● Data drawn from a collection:
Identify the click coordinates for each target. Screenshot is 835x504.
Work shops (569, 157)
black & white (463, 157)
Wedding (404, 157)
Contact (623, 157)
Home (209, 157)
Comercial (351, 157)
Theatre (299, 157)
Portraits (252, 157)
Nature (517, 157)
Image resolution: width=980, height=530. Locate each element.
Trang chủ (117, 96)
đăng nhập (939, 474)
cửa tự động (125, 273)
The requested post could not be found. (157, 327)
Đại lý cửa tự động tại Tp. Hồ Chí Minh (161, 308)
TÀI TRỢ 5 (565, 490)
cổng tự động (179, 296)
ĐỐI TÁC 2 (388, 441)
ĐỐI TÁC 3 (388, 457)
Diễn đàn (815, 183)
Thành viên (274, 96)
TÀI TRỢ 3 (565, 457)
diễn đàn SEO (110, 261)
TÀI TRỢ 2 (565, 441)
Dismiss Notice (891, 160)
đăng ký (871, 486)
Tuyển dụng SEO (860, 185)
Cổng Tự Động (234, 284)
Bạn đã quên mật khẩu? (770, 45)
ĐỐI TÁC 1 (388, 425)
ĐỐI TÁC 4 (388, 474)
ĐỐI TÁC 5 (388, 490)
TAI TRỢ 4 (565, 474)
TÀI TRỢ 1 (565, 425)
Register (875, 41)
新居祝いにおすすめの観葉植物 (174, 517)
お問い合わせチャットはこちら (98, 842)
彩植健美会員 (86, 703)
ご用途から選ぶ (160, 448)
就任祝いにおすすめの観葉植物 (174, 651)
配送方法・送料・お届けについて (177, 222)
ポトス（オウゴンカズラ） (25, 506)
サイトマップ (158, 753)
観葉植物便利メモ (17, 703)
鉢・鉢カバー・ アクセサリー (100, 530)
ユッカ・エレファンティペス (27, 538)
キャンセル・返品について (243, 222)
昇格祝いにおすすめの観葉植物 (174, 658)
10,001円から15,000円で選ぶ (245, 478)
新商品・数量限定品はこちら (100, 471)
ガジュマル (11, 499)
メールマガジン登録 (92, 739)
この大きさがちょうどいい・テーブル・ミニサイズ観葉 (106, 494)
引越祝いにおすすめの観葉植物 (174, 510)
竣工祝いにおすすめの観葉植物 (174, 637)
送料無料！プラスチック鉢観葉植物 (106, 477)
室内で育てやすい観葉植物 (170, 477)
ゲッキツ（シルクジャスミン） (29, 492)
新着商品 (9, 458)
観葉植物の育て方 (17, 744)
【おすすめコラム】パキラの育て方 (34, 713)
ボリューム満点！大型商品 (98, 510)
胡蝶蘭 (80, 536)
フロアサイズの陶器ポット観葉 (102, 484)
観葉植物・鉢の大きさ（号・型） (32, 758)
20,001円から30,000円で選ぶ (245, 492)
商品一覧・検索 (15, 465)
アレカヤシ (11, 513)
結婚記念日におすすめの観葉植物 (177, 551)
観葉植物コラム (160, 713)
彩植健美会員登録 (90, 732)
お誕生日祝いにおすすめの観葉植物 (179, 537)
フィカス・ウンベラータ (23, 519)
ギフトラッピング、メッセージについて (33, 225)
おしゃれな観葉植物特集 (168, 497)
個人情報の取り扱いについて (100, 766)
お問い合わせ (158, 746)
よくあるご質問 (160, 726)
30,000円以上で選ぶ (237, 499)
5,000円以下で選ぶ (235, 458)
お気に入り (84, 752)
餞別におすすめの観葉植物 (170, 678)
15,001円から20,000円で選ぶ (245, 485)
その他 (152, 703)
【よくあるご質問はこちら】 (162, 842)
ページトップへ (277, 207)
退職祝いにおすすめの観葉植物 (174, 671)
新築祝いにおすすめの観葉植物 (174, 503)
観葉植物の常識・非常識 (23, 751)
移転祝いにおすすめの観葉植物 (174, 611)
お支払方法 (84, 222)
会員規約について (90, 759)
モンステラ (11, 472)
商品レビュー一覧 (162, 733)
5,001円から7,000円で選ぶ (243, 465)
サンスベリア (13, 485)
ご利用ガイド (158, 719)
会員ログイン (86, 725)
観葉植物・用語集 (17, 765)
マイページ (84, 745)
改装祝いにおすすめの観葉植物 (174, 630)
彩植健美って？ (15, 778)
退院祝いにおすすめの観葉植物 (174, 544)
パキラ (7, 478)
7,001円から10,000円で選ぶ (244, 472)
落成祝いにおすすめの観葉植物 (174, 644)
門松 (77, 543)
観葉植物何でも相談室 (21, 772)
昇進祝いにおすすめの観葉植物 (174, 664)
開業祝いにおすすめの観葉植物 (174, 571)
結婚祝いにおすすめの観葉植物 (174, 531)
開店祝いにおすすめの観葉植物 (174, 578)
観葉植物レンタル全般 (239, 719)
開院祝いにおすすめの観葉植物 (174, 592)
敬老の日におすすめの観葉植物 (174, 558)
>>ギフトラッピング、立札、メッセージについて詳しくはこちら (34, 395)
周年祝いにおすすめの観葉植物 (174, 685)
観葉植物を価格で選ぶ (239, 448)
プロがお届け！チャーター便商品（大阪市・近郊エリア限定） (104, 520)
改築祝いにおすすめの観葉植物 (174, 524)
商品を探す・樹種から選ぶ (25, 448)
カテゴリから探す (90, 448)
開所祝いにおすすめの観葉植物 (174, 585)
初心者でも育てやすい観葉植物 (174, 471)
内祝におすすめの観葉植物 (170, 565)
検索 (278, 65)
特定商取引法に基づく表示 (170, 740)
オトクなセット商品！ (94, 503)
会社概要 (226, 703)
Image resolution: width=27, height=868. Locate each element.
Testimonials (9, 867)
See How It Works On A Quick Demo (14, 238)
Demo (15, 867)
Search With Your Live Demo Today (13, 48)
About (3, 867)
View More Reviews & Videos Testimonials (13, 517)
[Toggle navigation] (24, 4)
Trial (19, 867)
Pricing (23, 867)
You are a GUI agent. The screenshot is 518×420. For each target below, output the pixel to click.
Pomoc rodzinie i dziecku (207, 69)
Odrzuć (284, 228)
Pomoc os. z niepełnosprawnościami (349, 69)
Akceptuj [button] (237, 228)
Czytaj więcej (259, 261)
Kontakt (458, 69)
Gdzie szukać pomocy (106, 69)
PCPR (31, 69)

● Task goal: Copy every line of the listing above word for word, keeping each coordinate pair unchanged.

● Expected answer:
Identify the click coordinates for each target. Screenshot is 835x504.
Work shops (569, 157)
black & white (463, 157)
Wedding (404, 157)
Contact (623, 157)
Home (209, 157)
Comercial (351, 157)
Theatre (299, 157)
Portraits (252, 157)
Nature (517, 157)
Image resolution: width=980, height=530. Locate each element.
Trang chủ (117, 96)
đăng nhập (939, 474)
cửa tự động (125, 273)
The requested post could not be found. (157, 327)
Đại lý cửa tự động tại Tp. Hồ Chí Minh (161, 308)
TÀI TRỢ 5 (565, 490)
cổng tự động (179, 296)
ĐỐI TÁC 2 (388, 441)
ĐỐI TÁC 3 (388, 457)
Diễn đàn (815, 183)
Thành viên (274, 96)
TÀI TRỢ 3 (565, 457)
diễn đàn SEO (110, 261)
TÀI TRỢ 2 (565, 441)
Dismiss Notice (891, 160)
đăng ký (871, 486)
Tuyển dụng SEO (860, 185)
Cổng Tự Động (234, 284)
Bạn đã quên mật khẩu? (770, 45)
ĐỐI TÁC 1 (388, 425)
ĐỐI TÁC 4 (388, 474)
ĐỐI TÁC 5 (388, 490)
TAI TRỢ 4 (565, 474)
TÀI TRỢ 1 (565, 425)
Register (875, 41)
新居祝いにおすすめの観葉植物 (174, 517)
お問い合わせチャットはこちら (98, 842)
彩植健美会員 (86, 703)
ご用途から選ぶ (160, 448)
就任祝いにおすすめの観葉植物 (174, 651)
配送方法・送料・お届けについて (177, 222)
ポトス（オウゴンカズラ） (25, 506)
サイトマップ (158, 753)
観葉植物便利メモ (17, 703)
鉢・鉢カバー・ アクセサリー (100, 530)
ユッカ・エレファンティペス (27, 538)
キャンセル・返品について (243, 222)
昇格祝いにおすすめの観葉植物 (174, 658)
10,001円から15,000円で選ぶ (245, 478)
新商品・数量限定品はこちら (100, 471)
ガジュマル (11, 499)
メールマガジン登録 (92, 739)
この大きさがちょうどいい・テーブル・ミニサイズ観葉 (106, 494)
引越祝いにおすすめの観葉植物 (174, 510)
竣工祝いにおすすめの観葉植物 (174, 637)
送料無料！プラスチック鉢観葉植物 (106, 477)
室内で育てやすい観葉植物 (170, 477)
ゲッキツ（シルクジャスミン） (29, 492)
新着商品 (9, 458)
観葉植物の育て方 (17, 744)
【おすすめコラム】パキラの育て方 (34, 713)
ボリューム満点！大型商品 (98, 510)
胡蝶蘭 (80, 536)
フロアサイズの陶器ポット観葉 (102, 484)
観葉植物・鉢の大きさ（号・型） (32, 758)
20,001円から30,000円で選ぶ (245, 492)
商品一覧・検索 (15, 465)
アレカヤシ (11, 513)
結婚記念日におすすめの観葉植物 (177, 551)
観葉植物コラム (160, 713)
彩植健美会員登録 (90, 732)
お誕生日祝いにおすすめの観葉植物 (179, 537)
フィカス・ウンベラータ (23, 519)
ギフトラッピング、メッセージについて (33, 225)
おしゃれな観葉植物特集 (168, 497)
個人情報の取り扱いについて (100, 766)
お問い合わせ (158, 746)
よくあるご質問 (160, 726)
30,000円以上で選ぶ (237, 499)
5,000円以下で選ぶ (235, 458)
お気に入り (84, 752)
餞別におすすめの観葉植物 (170, 678)
15,001円から20,000円で選ぶ (245, 485)
その他 (152, 703)
【よくあるご質問はこちら】 (162, 842)
ページトップへ (277, 207)
退職祝いにおすすめの観葉植物 (174, 671)
新築祝いにおすすめの観葉植物 (174, 503)
観葉植物の常識・非常識 (23, 751)
移転祝いにおすすめの観葉植物 (174, 611)
お支払方法 (84, 222)
会員規約について (90, 759)
モンステラ (11, 472)
商品レビュー一覧 (162, 733)
5,001円から7,000円で選ぶ (243, 465)
サンスベリア (13, 485)
ご利用ガイド (158, 719)
会員ログイン (86, 725)
観葉植物・用語集 (17, 765)
マイページ (84, 745)
改装祝いにおすすめの観葉植物 (174, 630)
彩植健美って？ (15, 778)
退院祝いにおすすめの観葉植物 (174, 544)
パキラ (7, 478)
7,001円から10,000円で選ぶ (244, 472)
落成祝いにおすすめの観葉植物 (174, 644)
門松 (77, 543)
観葉植物何でも相談室 (21, 772)
昇進祝いにおすすめの観葉植物 (174, 664)
開業祝いにおすすめの観葉植物 (174, 571)
結婚祝いにおすすめの観葉植物 (174, 531)
開店祝いにおすすめの観葉植物 (174, 578)
観葉植物レンタル全般 (239, 719)
開院祝いにおすすめの観葉植物 (174, 592)
敬老の日におすすめの観葉植物 (174, 558)
>>ギフトラッピング、立札、メッセージについて詳しくはこちら (34, 395)
周年祝いにおすすめの観葉植物 (174, 685)
観葉植物を価格で選ぶ (239, 448)
プロがお届け！チャーター便商品（大阪市・近郊エリア限定） (104, 520)
改築祝いにおすすめの観葉植物 (174, 524)
商品を探す・樹種から選ぶ (25, 448)
カテゴリから探す (90, 448)
開所祝いにおすすめの観葉植物 (174, 585)
初心者でも育てやすい観葉植物 (174, 471)
内祝におすすめの観葉植物 (170, 565)
検索 (278, 65)
特定商取引法に基づく表示 (170, 740)
オトクなセット商品！ (94, 503)
会社概要 (226, 703)
Image resolution: width=27, height=868. Locate each element.
Testimonials (9, 867)
See How It Works On A Quick Demo (14, 238)
Demo (15, 867)
Search With Your Live Demo Today (13, 48)
About (3, 867)
View More Reviews & Videos Testimonials (13, 517)
[Toggle navigation] (24, 4)
Trial (19, 867)
Pricing (23, 867)
You are a GUI agent. The screenshot is 518×420. For each target below, output the pixel to click.
Pomoc rodzinie i dziecku (207, 69)
Odrzuć (284, 228)
Pomoc os. z niepełnosprawnościami (349, 69)
Akceptuj [button] (237, 228)
Czytaj więcej (259, 261)
Kontakt (458, 69)
Gdzie szukać pomocy (106, 69)
PCPR (31, 69)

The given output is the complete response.